- GIVEN REQUEST 1 -
In the post about the year of the dog, where is the writer traveling tomorrow with the whole family?
- GIVEN REQUEST 2 -
Extend the Hainan chicken rice post past its last sentence.

- EXTRACT -
[start]

Year of the dog

Tonight is the last day of the Chinese lunar calendar. We are entering the year of the dog, particularly auspicious as we have so many dogs in the family (my father, my husband, my son), from an astrology perspective and also because many are actually… dogs.

I’ve been in the best of moods all week, despite the weather, cooking some Chinese favorites and enjoying various blossom branches – always the very first sign of spring. Those and the mimosas. Earlier in the week I cooked this childhood favorite, the Hainan chicken, one of the most soothing and comforting recipes I can think of. I wanted to cook something Asian to put on the blog today and while there are many other dishes with more flair and flavor – this one feels just right for the last weeks (yes I said last) of winter. It’s filled with goodness and all the things that keep the doctors away, garlic, ginger, broth.

Tomorrow I’m off to Venice with the whole family, a little adventure on a river boat but it makes me happy that I’m keeping my promise to post a recipe per week.

Wishing you all a happy, healthy, loving and prosperous Chinese new year! Mimi x

Hainan Chicken Rice (serves 6)

Chinese food is not complicated, it’s just about making sure to get a few steps right! Enjoy this delicious recipe, it’s my Asian comfort food, there are so many memories linked with this dish. Growing up in Hong Kong, I would meet my best friends and we would often order this dish (especially the one at the Clipper Lounge at the Mandarin Oriental hotel, do they still serve it? I hope o!). The chicken is blanched, dropped in an ice-bath, so it can retain its moisture. I find this recipe beautiful to make, like an old-fashioned ritual. And on top of everything, it’s such a healthy dish.

[end]

- MATERIAL -

[start]

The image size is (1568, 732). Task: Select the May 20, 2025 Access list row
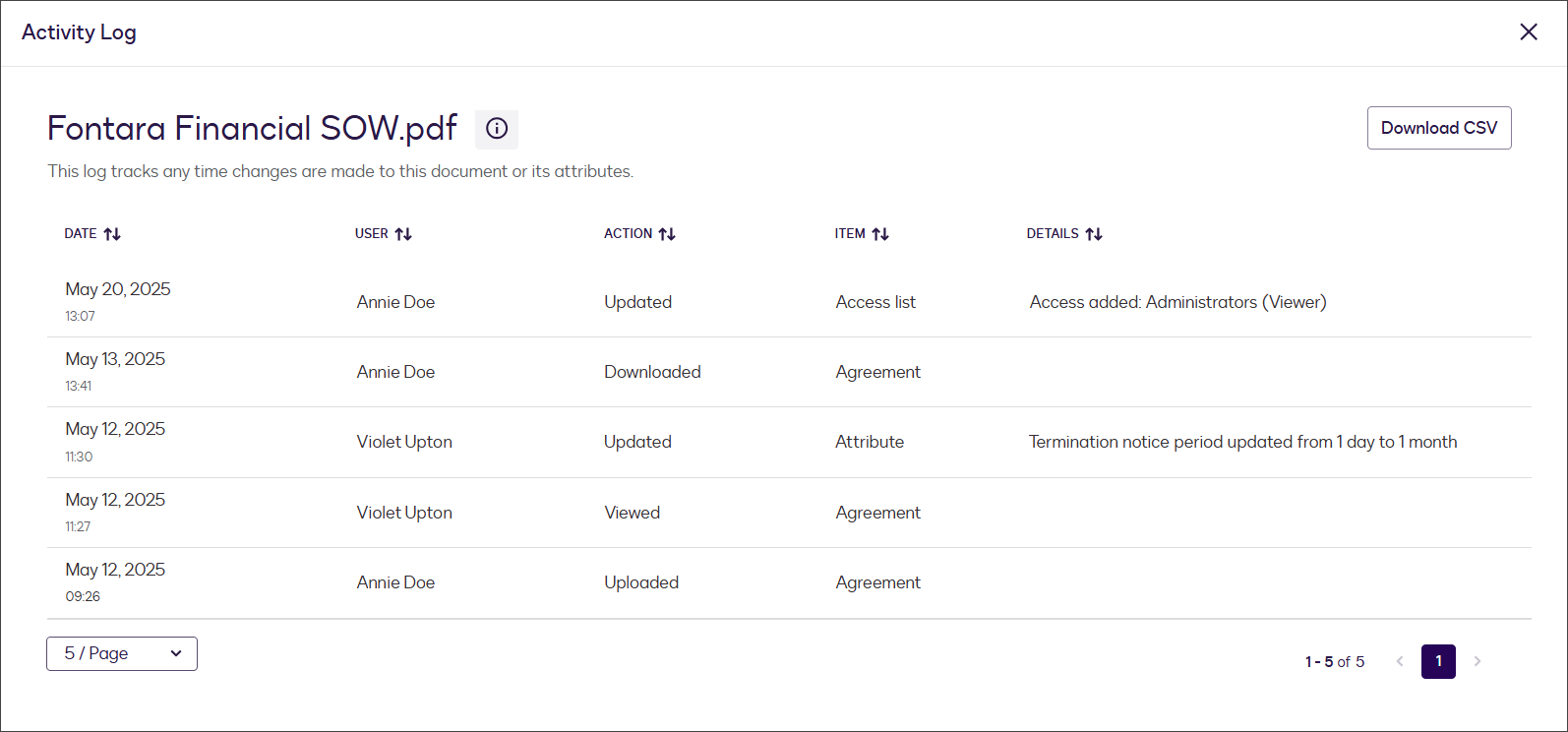click(x=874, y=302)
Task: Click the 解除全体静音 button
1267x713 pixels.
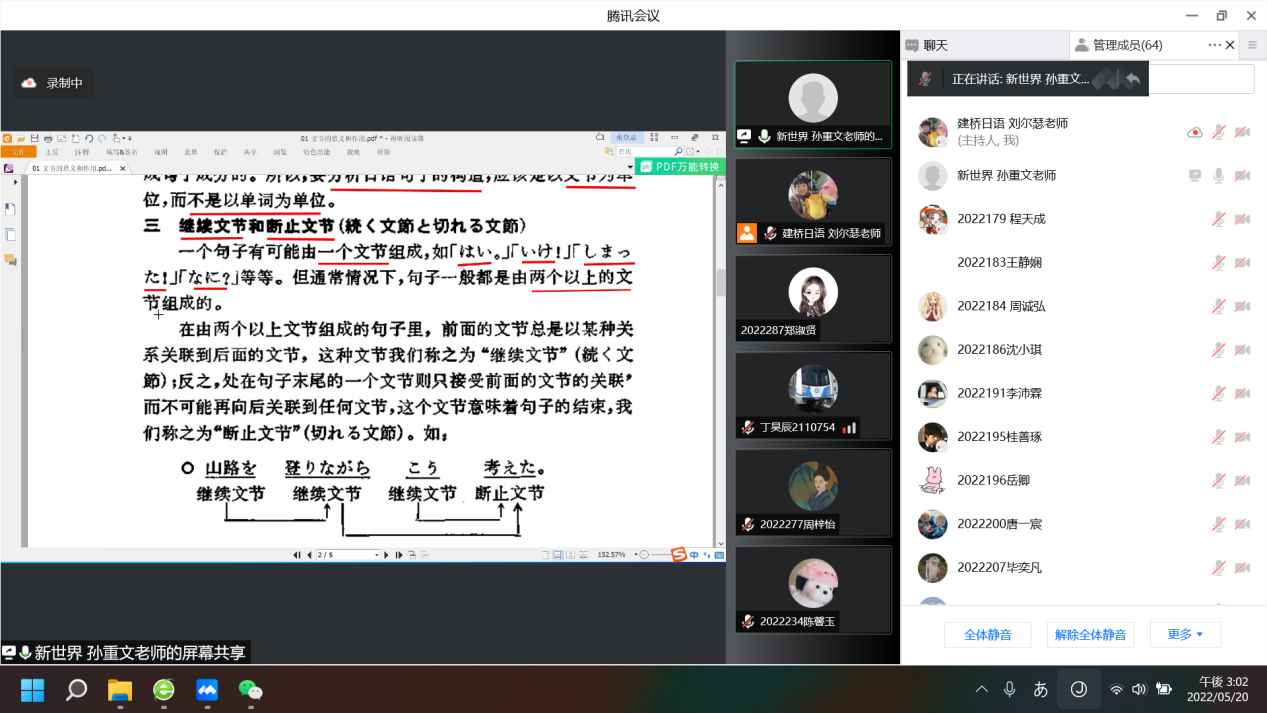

[end]

- EXERCISE RESPONSE 1 -
Venice, on a river boat.

- EXERCISE RESPONSE 2 -
For the chicken and the broth

1.5 kg whole chicken
10 cloves of garlic, halved
A large piece (about the size of your palm) piece of ginger, sliced
1 large bunch of spring onions (scallions)
2 tablespoon Shao xing rice wine
2 tablespoon light soy
4 teaspoon sesame oil
1 teaspoon salt and pepper

For the chicken and broth

Remove the chicken giblets. Rinse the chicken inside and out. Remove any leftover feathers and trim excess fat (you will need it for the rice, so set aside).
Rub both the inside and outside of the chicken really well with coarse salt to ‘exfoliate’ the skin on the chicken. Rinse well and pat dry. The chicken will be smooth and ready for cooking. Season the chicken with salt and pepper.
Boil a large pot of water and add a few spring onion stalks, slices of ginger and 5 cloves of peeled garlic. Fill the chicken with a few more ginger slices, garlic cloves and spring onion.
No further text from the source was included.